***** Records for the exercise *****
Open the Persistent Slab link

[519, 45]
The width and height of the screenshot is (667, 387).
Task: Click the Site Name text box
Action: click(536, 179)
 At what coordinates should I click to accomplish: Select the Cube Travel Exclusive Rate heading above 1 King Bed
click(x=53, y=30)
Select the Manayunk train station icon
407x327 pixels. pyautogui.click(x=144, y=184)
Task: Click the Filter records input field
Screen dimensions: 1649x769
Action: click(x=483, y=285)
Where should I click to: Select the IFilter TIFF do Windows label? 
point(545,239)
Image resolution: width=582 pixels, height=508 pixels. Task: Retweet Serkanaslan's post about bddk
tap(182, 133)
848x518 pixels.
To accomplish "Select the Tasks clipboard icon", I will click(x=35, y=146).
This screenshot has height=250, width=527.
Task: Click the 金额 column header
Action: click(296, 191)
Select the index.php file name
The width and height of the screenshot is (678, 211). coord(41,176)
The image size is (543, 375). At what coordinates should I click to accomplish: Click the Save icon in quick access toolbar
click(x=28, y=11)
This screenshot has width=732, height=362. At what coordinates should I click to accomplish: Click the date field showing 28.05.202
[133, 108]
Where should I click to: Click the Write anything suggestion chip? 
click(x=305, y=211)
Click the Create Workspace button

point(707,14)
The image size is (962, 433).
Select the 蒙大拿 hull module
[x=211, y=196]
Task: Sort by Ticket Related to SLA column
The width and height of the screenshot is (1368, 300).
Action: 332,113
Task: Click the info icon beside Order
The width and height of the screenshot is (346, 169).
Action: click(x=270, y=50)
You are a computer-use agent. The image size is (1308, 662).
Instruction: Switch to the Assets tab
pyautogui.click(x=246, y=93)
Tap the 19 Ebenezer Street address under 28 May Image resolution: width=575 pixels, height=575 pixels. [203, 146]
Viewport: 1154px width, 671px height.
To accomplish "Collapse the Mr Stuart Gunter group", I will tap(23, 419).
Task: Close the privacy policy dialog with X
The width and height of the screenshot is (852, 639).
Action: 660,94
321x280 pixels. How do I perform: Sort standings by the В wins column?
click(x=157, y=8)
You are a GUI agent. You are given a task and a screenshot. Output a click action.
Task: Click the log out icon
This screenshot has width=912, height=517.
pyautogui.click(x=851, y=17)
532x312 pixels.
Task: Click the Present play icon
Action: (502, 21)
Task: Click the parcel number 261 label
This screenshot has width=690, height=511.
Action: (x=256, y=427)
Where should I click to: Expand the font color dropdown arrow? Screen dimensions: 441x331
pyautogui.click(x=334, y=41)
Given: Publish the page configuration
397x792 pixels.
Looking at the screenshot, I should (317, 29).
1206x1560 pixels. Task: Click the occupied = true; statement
*****
Work required :: Reproduce the items verbatim, starting at the first line and continuing through the line that contains "click(x=157, y=8)", with that line included.

Response to this task ::
Open the Persistent Slab link

[519, 45]
The width and height of the screenshot is (667, 387).
Task: Click the Site Name text box
Action: click(536, 179)
 At what coordinates should I click to accomplish: Select the Cube Travel Exclusive Rate heading above 1 King Bed
click(x=53, y=30)
Select the Manayunk train station icon
407x327 pixels. pyautogui.click(x=144, y=184)
Task: Click the Filter records input field
Screen dimensions: 1649x769
Action: click(x=483, y=285)
Where should I click to: Select the IFilter TIFF do Windows label? 
point(545,239)
Image resolution: width=582 pixels, height=508 pixels. Task: Retweet Serkanaslan's post about bddk
tap(182, 133)
848x518 pixels.
To accomplish "Select the Tasks clipboard icon", I will click(x=35, y=146).
This screenshot has height=250, width=527.
Task: Click the 金额 column header
Action: click(296, 191)
Select the index.php file name
The width and height of the screenshot is (678, 211). coord(41,176)
The image size is (543, 375). At what coordinates should I click to accomplish: Click the Save icon in quick access toolbar
click(x=28, y=11)
This screenshot has width=732, height=362. At what coordinates should I click to accomplish: Click the date field showing 28.05.202
[133, 108]
Where should I click to: Click the Write anything suggestion chip? 
click(x=305, y=211)
Click the Create Workspace button

point(707,14)
The image size is (962, 433).
Select the 蒙大拿 hull module
[x=211, y=196]
Task: Sort by Ticket Related to SLA column
The width and height of the screenshot is (1368, 300).
Action: 332,113
Task: Click the info icon beside Order
The width and height of the screenshot is (346, 169).
Action: click(x=270, y=50)
You are a computer-use agent. The image size is (1308, 662).
Instruction: Switch to the Assets tab
pyautogui.click(x=246, y=93)
Tap the 19 Ebenezer Street address under 28 May Image resolution: width=575 pixels, height=575 pixels. [203, 146]
Viewport: 1154px width, 671px height.
To accomplish "Collapse the Mr Stuart Gunter group", I will tap(23, 419).
Task: Close the privacy policy dialog with X
The width and height of the screenshot is (852, 639).
Action: 660,94
321x280 pixels. How do I perform: Sort standings by the В wins column?
click(x=157, y=8)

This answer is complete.